The process involves: 1. Querying the STAC collection for available imagery 2. Filtering by cloud coverage to ensure data quality 3. Applying coverage filters to guarantee sufficient spatial overlap

In this example, we’re targeting a bounding box around Copenhagen, Denmark, and using stac_coverage_filter() to ensure we only retrieve images with adequate coverage of our area of interest.

library(vrtility)

bbox <- gdalraster::bbox_from_wkt(
  wkt = "POINT (12.56 55.67)",
  extend_x = 0.3,
  extend_y = 0.2
)

te <- bbox_to_projected(bbox)
trs <- attr(te, "wkt")

eopf_s2 <- stac_query(
  bbox = bbox,
  stac_source = "https://stac.core.eopf.eodc.eu/",
  collection = "sentinel-2-l2a",
  start_date = "2025-05-01",
  end_date = "2025-07-30"
)

eopf_filter <- rstac::assets_select(
  eopf_s2,
  asset_names = c("B02_10m", "B03_10m", "B04_10m", "B08_10m")
) |>
  stac_cloud_filter(max_cloud_cover = 30) |>
  stac_coverage_filter(bbox, min_coverage = 0.5)

Download and warp the images

Here we virtually warp the images and then download them to disk using multiple processes within an isolated set of mirai daemons.
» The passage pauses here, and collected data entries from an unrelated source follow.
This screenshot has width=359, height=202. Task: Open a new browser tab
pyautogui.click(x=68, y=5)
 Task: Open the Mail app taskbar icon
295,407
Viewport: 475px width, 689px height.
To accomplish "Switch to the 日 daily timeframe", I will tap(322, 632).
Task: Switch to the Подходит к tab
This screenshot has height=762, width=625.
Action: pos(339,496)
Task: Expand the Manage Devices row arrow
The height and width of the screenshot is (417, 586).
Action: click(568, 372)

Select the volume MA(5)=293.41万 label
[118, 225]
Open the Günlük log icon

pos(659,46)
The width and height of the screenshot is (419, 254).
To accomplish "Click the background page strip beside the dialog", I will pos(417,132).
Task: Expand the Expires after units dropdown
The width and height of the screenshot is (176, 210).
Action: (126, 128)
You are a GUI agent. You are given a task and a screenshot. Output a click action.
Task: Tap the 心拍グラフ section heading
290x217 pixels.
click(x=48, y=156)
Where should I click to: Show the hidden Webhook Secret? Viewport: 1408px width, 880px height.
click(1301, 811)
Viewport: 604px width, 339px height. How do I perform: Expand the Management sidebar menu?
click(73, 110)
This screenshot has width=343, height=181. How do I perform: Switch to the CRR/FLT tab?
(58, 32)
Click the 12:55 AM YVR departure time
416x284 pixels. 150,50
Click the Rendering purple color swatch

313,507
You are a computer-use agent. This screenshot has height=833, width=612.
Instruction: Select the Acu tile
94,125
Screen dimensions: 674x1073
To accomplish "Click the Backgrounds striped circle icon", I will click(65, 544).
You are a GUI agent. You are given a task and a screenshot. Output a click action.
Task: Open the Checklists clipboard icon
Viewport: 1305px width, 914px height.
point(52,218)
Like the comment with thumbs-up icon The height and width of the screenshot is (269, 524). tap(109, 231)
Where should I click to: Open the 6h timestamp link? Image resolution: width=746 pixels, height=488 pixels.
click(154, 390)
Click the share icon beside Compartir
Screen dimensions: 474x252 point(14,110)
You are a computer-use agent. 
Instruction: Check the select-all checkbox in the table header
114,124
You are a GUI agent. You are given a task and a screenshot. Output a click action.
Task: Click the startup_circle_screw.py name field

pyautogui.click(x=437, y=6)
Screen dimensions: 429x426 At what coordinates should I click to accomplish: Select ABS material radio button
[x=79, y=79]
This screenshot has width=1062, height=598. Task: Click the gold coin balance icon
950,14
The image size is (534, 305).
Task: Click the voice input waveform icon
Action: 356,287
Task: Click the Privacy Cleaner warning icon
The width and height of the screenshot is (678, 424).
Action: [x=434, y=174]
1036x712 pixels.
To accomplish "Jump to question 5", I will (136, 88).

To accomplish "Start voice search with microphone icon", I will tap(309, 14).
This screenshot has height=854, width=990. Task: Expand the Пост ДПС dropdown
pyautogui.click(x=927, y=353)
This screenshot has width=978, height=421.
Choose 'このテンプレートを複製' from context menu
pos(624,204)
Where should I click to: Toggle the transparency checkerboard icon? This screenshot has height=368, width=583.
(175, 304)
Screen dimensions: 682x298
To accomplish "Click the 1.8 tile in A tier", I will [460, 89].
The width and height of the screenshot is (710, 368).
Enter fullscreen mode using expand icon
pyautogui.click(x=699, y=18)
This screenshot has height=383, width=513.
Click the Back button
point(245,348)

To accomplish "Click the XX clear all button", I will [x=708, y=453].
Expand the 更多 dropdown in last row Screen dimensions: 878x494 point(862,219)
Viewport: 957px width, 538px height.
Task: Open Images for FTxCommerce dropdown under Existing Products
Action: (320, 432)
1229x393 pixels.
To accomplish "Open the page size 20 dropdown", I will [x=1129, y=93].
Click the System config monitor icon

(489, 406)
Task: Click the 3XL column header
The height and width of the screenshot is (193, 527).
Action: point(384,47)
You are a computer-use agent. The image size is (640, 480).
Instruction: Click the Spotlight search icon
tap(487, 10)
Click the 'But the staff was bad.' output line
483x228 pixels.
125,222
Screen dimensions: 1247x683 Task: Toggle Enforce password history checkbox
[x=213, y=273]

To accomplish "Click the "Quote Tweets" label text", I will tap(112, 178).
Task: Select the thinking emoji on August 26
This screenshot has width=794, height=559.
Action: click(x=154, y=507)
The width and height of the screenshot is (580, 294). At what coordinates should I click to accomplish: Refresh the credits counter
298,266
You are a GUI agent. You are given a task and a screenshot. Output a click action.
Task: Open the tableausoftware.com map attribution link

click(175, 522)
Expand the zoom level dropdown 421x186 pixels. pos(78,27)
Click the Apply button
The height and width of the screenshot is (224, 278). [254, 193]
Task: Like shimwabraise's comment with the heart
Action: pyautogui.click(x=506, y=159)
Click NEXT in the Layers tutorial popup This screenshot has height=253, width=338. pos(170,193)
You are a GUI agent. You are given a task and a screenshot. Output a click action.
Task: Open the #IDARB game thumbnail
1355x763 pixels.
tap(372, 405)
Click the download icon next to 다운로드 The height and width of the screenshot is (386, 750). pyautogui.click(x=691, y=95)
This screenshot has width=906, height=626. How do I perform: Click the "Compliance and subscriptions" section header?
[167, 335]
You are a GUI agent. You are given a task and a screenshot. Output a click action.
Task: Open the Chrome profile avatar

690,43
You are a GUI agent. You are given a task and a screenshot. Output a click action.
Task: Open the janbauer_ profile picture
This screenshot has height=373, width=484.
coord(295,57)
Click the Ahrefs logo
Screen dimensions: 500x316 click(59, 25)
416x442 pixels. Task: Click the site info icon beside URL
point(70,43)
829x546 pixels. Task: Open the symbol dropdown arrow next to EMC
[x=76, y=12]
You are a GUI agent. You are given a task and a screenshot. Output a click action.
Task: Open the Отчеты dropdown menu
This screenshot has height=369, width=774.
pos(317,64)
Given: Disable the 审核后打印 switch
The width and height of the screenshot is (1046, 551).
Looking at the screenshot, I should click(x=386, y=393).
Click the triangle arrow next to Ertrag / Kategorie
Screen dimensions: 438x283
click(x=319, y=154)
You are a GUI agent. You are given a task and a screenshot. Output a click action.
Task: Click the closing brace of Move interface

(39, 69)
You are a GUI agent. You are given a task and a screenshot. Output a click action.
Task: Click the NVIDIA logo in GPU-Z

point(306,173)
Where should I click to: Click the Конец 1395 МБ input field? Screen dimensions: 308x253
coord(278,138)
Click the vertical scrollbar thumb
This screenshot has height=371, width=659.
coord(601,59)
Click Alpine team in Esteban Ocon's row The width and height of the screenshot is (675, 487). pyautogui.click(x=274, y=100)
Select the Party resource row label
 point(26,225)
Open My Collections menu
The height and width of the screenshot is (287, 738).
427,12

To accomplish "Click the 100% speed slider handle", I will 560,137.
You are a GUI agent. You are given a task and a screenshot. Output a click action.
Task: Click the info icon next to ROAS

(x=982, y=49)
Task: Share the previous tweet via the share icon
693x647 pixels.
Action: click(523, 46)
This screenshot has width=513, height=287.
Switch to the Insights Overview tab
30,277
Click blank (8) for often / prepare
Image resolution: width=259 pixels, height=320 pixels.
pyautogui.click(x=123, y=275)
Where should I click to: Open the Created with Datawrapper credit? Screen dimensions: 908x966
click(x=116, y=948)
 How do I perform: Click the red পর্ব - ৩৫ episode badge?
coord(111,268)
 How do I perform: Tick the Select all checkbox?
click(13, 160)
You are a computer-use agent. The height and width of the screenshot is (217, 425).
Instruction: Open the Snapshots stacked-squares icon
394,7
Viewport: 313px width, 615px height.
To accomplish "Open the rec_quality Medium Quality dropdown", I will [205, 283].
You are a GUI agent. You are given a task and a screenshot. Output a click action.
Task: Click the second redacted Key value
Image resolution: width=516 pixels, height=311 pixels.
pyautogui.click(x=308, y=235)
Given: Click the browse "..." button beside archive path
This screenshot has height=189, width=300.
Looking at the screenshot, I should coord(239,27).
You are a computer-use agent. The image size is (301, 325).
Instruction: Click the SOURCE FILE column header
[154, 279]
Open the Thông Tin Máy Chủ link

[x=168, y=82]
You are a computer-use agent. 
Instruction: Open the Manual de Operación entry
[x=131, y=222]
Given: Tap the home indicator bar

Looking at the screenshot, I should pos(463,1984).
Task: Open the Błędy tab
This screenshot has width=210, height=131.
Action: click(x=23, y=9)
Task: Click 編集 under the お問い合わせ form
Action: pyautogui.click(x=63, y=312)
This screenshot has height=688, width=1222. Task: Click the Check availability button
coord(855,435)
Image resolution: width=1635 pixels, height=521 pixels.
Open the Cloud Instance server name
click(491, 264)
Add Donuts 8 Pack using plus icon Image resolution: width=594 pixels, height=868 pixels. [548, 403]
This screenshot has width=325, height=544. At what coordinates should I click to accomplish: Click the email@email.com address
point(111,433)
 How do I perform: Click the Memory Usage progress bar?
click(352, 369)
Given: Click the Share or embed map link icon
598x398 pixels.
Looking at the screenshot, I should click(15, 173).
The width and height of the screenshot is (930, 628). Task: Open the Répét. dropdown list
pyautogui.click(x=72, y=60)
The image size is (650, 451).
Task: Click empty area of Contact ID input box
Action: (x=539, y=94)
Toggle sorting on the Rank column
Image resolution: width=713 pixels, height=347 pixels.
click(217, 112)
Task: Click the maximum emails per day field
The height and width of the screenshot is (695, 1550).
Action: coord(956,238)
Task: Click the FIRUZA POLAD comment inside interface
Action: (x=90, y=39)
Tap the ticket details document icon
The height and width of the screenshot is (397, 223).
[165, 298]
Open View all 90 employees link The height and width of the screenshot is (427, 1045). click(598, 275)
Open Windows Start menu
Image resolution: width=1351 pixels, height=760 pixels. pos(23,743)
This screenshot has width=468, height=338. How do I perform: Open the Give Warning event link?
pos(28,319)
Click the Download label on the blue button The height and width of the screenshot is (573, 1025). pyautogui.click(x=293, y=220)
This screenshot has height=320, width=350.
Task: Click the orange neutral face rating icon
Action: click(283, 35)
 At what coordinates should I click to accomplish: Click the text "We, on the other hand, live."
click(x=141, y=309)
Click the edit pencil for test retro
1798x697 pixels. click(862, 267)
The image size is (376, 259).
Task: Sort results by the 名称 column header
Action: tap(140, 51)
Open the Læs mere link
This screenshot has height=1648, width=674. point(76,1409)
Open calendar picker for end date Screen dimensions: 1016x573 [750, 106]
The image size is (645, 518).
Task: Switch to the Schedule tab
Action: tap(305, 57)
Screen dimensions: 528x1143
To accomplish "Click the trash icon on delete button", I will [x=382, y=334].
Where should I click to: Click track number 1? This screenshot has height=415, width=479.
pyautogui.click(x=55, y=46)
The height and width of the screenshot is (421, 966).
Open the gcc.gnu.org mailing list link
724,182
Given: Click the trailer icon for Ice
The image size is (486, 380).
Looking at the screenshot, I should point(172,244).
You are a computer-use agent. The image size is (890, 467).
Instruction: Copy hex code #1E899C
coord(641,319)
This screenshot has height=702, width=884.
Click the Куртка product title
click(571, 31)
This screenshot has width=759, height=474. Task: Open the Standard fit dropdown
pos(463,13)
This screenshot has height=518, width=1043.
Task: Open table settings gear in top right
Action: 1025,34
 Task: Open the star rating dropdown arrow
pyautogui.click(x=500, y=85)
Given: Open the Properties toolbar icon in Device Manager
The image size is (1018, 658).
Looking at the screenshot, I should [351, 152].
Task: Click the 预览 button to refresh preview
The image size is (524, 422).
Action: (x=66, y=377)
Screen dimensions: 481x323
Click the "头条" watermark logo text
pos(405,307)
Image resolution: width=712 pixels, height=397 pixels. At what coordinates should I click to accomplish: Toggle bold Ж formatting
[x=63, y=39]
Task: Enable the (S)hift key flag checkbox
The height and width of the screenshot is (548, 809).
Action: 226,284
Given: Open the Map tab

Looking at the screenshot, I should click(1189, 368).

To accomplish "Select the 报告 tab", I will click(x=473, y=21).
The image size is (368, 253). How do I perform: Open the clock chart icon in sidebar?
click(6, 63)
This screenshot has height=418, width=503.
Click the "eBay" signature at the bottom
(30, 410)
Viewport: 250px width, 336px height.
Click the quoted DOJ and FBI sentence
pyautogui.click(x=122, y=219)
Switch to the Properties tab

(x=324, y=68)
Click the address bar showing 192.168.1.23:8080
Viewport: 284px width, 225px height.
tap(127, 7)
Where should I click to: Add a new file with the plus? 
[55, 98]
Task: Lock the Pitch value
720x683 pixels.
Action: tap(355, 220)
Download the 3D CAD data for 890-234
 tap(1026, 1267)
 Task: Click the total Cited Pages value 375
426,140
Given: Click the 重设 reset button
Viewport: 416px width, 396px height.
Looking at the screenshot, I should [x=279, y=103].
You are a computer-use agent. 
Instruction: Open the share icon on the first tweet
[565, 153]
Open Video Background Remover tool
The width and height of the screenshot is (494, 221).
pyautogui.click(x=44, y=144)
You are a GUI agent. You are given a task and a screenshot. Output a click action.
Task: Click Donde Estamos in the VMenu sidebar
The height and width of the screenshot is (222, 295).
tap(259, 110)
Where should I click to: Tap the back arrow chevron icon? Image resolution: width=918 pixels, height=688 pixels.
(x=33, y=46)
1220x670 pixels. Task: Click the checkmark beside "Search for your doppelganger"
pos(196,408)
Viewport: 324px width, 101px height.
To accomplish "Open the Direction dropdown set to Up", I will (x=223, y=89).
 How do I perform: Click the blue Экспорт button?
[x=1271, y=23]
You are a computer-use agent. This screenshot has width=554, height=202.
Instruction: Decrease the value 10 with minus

Note that we call mirai::daemons() within the with() function to ensure that the daemons are properly cleaned up after use.

Critically, we must specify the driver = "EOPFZARR" argument in vrt_collect() because GDAL will, by default, attempt to read the files using the built-in Zarr driver, which does not fully support the EOPF-Zarr format.

Since we want to continue processing this image set, we use the recollect = TRUE argument to ensure that a new VRT collection is returned rather than file paths.

with(mirai::daemons(10), {
  eopf_s2_chgn <- vrt_collect(
    eopf_filter,
    vsi_prefix = "/vsicurl/",
    driver = "EOPFZARR"
  ) |>
    vrt_warp(
      t_srs = trs,
      te = te,
      tr = c(10, 10)
    ) |>
    vrt_compute(
      outfile = fs::file_temp(ext = ".tif"),
      engine = "gdalraster",
      recollect = TRUE
    )
})

Cloud masking

Here we generate an OmniCloudMask for each image in the VRT collection using the red, green, and NIR bands. The cloud mask identifies pixels affected by clouds, cloud shadows, and other atmospheric interference. We then apply this mask to filter out low-quality pixels and compute the results to disk.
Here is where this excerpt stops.